(Records from a dataset)

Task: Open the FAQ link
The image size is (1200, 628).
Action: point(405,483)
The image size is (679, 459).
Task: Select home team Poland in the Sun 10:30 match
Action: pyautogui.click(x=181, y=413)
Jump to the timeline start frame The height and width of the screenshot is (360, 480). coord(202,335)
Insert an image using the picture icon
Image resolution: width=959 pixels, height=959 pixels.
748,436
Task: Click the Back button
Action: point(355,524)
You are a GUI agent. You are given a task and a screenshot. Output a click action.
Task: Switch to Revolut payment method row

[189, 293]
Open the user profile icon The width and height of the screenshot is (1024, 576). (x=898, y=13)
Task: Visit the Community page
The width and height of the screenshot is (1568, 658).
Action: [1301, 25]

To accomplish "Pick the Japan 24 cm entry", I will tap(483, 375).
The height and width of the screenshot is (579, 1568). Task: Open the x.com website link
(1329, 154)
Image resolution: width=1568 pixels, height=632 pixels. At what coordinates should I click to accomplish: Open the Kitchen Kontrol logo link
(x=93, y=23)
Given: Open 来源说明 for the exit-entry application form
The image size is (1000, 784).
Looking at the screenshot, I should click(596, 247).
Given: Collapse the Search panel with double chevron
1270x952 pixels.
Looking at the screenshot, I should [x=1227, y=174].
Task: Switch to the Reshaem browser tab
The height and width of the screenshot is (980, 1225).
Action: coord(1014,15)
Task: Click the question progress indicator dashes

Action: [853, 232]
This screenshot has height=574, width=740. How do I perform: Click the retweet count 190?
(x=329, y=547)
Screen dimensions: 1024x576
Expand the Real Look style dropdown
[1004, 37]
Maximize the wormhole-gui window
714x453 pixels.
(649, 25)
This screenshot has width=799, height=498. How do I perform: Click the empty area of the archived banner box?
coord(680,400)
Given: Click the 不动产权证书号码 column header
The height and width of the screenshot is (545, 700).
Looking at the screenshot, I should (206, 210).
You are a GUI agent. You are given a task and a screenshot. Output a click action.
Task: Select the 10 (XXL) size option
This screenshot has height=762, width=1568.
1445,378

# [Prompt]
Reproduce all the data word for word.

# [Your response]
Task: Open the FAQ link
The image size is (1200, 628).
Action: point(405,483)
The image size is (679, 459).
Task: Select home team Poland in the Sun 10:30 match
Action: pyautogui.click(x=181, y=413)
Jump to the timeline start frame The height and width of the screenshot is (360, 480). coord(202,335)
Insert an image using the picture icon
Image resolution: width=959 pixels, height=959 pixels.
748,436
Task: Click the Back button
Action: point(355,524)
You are a GUI agent. You are given a task and a screenshot. Output a click action.
Task: Switch to Revolut payment method row

[189, 293]
Open the user profile icon The width and height of the screenshot is (1024, 576). (x=898, y=13)
Task: Visit the Community page
The width and height of the screenshot is (1568, 658).
Action: [1301, 25]

To accomplish "Pick the Japan 24 cm entry", I will tap(483, 375).
The height and width of the screenshot is (579, 1568). Task: Open the x.com website link
(1329, 154)
Image resolution: width=1568 pixels, height=632 pixels. At what coordinates should I click to accomplish: Open the Kitchen Kontrol logo link
(x=93, y=23)
Given: Open 来源说明 for the exit-entry application form
The image size is (1000, 784).
Looking at the screenshot, I should click(596, 247).
Given: Collapse the Search panel with double chevron
1270x952 pixels.
Looking at the screenshot, I should [x=1227, y=174].
Task: Switch to the Reshaem browser tab
The height and width of the screenshot is (980, 1225).
Action: coord(1014,15)
Task: Click the question progress indicator dashes

Action: [853, 232]
This screenshot has height=574, width=740. How do I perform: Click the retweet count 190?
(x=329, y=547)
Screen dimensions: 1024x576
Expand the Real Look style dropdown
[1004, 37]
Maximize the wormhole-gui window
714x453 pixels.
(649, 25)
This screenshot has width=799, height=498. How do I perform: Click the empty area of the archived banner box?
coord(680,400)
Given: Click the 不动产权证书号码 column header
The height and width of the screenshot is (545, 700).
Looking at the screenshot, I should (206, 210).
You are a GUI agent. You are given a task and a screenshot. Output a click action.
Task: Select the 10 (XXL) size option
This screenshot has height=762, width=1568.
1445,378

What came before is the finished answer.